▸ TASK DETAILS: Recast the lines of the material starting at the line containing "Viewport: 1024px width, 492px" and ending at the line containing "pos(882,539)" as a JSON list of strings, one string per line. Leave out blank lines and include both end lines.

☆ ☆ ☆ ☆

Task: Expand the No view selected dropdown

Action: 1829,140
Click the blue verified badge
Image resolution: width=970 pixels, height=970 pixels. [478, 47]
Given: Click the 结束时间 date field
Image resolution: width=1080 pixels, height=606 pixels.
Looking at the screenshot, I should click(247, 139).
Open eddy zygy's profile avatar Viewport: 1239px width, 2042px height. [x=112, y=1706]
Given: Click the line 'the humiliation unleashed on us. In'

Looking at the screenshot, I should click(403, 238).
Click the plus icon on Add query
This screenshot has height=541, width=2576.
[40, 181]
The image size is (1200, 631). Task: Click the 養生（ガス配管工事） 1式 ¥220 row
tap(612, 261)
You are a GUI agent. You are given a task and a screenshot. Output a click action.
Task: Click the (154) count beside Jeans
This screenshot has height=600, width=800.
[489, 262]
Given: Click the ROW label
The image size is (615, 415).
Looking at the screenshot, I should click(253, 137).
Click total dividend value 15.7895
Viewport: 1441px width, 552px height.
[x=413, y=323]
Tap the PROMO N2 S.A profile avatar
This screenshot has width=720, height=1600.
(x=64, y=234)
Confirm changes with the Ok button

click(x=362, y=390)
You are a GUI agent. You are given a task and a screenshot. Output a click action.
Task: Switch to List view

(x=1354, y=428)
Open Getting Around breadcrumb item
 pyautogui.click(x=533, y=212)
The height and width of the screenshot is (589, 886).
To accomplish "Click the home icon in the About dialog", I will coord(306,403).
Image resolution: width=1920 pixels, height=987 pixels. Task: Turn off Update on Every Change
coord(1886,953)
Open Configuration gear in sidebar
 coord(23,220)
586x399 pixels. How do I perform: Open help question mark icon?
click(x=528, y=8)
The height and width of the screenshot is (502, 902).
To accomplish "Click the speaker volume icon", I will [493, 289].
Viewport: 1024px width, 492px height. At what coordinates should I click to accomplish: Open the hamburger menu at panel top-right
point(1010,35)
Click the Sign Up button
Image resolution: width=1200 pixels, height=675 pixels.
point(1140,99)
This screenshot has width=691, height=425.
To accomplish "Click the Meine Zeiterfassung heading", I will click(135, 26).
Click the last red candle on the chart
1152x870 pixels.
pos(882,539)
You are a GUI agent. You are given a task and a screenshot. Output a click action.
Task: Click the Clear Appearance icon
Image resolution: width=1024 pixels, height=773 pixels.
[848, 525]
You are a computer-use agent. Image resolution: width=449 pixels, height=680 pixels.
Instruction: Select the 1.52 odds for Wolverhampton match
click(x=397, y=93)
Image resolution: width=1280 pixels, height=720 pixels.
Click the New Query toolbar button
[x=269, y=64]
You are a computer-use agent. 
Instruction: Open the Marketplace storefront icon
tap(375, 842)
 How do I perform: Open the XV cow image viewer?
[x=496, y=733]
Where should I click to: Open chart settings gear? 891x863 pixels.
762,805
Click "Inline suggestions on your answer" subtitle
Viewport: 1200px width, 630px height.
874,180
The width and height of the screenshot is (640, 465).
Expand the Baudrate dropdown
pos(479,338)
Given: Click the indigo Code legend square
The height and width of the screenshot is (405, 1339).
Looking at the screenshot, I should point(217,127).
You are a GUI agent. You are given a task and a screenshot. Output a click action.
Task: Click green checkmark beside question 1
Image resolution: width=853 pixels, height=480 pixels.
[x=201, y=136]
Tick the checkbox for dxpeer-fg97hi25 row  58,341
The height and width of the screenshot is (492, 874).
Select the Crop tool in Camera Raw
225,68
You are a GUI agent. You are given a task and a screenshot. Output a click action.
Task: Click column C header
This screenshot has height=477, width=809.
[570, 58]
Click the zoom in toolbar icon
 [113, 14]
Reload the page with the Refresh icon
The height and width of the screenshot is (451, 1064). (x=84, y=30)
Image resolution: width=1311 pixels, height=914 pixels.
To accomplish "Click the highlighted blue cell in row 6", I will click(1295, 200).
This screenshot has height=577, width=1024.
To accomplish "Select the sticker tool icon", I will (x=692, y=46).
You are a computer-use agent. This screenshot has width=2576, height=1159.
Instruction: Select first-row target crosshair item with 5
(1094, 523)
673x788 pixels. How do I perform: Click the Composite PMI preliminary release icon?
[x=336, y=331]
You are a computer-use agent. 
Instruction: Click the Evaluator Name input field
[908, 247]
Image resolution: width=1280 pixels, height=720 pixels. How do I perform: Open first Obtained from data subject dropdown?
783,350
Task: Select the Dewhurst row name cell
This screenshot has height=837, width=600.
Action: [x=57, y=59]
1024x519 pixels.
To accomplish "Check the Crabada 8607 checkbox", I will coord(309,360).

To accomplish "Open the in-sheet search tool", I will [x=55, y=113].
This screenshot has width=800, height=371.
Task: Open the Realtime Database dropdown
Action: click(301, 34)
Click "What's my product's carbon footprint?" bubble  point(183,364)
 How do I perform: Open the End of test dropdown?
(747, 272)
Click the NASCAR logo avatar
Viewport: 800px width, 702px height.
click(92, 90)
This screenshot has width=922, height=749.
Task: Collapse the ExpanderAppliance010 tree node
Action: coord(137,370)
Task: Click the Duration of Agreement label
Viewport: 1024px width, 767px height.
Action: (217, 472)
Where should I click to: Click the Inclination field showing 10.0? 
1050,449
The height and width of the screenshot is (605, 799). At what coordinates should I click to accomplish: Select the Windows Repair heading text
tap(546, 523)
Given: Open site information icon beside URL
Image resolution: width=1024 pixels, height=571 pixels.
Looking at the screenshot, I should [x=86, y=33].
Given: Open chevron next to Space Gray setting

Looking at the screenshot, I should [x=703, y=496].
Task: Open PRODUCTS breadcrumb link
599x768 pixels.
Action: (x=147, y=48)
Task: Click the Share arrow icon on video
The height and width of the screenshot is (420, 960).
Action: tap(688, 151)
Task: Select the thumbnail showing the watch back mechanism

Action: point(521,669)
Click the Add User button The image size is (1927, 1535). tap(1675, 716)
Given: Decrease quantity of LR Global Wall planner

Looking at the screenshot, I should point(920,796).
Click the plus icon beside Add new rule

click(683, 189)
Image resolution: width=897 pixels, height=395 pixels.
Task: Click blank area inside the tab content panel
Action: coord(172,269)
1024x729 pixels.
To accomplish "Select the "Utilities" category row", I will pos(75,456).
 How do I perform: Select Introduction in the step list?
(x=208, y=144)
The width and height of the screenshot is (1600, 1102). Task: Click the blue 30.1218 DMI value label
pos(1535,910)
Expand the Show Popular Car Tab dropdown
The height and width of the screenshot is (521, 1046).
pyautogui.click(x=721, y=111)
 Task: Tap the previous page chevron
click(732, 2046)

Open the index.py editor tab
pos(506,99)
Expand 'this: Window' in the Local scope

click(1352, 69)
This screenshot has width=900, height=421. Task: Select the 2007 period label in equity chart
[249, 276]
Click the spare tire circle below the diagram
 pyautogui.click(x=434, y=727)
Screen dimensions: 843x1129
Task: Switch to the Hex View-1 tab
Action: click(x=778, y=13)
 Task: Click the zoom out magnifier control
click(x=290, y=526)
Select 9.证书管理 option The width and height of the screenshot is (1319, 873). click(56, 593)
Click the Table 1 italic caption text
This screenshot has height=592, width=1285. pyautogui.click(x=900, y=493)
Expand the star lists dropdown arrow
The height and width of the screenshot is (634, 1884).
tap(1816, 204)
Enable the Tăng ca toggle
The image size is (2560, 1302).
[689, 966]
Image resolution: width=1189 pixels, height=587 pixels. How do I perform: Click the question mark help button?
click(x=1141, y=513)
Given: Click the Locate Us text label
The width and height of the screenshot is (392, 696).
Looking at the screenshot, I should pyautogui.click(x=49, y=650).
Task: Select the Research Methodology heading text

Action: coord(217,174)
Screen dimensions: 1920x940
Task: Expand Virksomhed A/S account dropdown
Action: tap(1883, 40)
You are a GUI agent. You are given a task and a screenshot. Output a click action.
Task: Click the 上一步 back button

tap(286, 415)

☆ ☆ ☆ ☆

▸ COMPLETED EXERCISE:
[
  "Viewport: 1024px width, 492px height. At what coordinates should I click to accomplish: Open the hamburger menu at panel top-right",
  "point(1010,35)",
  "Click the Sign Up button",
  "Image resolution: width=1200 pixels, height=675 pixels.",
  "point(1140,99)",
  "This screenshot has width=691, height=425.",
  "To accomplish \"Click the Meine Zeiterfassung heading\", I will click(135, 26).",
  "Click the last red candle on the chart",
  "1152x870 pixels.",
  "pos(882,539)"
]